Does Mozart Make Kids Smarter?
What do you think of the Mozart effect, the theory that listening to classical music raises children's IQs and even heals the body? Is there anything to it?
The Mozart effect grew out of a 1993 study from the University of California at Irvine, which showed that listening to Mozart's Sonata for Two Pianos in D Major for ten minutes enhanced spatial reasoning among college kids. That rather esoteric bit of research spawned an industry: Exaggerating claims that go far beyond the findings of the initial research, record companies and entrepreneurs push child development CDs at expectant and new parents who hope something so simple could make their little ones smarter. Hospitals give out tapes of Mozart's music, and pregnant women play CDs to their unborn babies, hoping the effect will reach into the womb. The former governor of Georgia even convinced the record industry to provide free Mozart CDs to every young mother in the state!
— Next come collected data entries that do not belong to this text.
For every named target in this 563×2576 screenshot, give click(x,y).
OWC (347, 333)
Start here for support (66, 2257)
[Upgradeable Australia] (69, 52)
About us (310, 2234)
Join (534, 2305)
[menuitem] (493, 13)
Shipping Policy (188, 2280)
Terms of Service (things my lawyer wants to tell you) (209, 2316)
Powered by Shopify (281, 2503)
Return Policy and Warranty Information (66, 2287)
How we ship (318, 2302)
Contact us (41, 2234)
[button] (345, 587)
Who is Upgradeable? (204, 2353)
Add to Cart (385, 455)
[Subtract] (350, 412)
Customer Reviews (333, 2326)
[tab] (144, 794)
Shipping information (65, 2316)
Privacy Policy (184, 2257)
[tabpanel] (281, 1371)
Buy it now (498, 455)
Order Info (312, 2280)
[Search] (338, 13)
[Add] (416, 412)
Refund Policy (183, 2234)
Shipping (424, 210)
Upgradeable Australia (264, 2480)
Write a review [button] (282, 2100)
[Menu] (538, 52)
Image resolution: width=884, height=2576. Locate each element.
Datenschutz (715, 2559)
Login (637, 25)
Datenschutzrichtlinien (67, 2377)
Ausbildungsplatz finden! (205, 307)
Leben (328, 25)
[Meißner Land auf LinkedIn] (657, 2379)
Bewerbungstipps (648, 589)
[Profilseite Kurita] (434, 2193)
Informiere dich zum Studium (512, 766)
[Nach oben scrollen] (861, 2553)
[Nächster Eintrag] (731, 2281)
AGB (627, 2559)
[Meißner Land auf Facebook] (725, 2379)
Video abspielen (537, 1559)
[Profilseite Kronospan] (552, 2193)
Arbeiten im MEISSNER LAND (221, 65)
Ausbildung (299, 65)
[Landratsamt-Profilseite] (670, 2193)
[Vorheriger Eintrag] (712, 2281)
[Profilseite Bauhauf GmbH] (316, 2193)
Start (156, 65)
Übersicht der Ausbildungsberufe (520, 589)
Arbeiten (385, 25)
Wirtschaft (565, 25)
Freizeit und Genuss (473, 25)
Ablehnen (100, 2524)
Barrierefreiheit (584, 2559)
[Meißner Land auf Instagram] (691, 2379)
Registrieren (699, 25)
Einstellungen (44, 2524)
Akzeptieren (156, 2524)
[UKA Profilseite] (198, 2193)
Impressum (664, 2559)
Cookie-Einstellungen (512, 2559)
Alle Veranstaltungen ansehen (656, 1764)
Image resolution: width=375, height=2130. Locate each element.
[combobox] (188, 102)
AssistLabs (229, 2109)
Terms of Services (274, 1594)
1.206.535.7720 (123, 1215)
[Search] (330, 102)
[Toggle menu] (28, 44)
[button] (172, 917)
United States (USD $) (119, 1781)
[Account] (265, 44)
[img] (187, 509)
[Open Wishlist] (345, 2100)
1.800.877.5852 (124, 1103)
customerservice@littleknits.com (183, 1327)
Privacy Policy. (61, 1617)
Over the years, various researchers have attempted to replicate the original study's findings with little success. Earlier this year, the scientific journal, "Nature," published two new studies disputing the original one -- and concluded that the Mozart effect does little, if anything, to boost IQ. The researchers who conducted the original study agree their findings were completely misinterpreted. In the first place, the study was conducted with college students, not infants. In the second, the effects lasted only ten minutes, not a lifetime! Frances Rauscher, a researcher from the original study, told CNN it's a "giant leap to think that if music has a short-term effect on college students that it will produce smarter chldren... The whole thing has really gotten out of hand."
Whether or not the Mozart effect exists, there's little doubt that listening to music is good for you. Melodious classical music approximates the rhythm of the resting heart (70 beats per minute) and can actually slow a heart beating too fast. And we all know that music influences our moods -- it can help us relax and generate positive emotions. As far as Mozart is concerned, after all these many years, his music remains timeless, beautiful, and inspirational. Listening may not pay off in higher IQs and SAT scores, but if kids (and adults) find pleasure and learn to appreciate great music, they are already way ahead.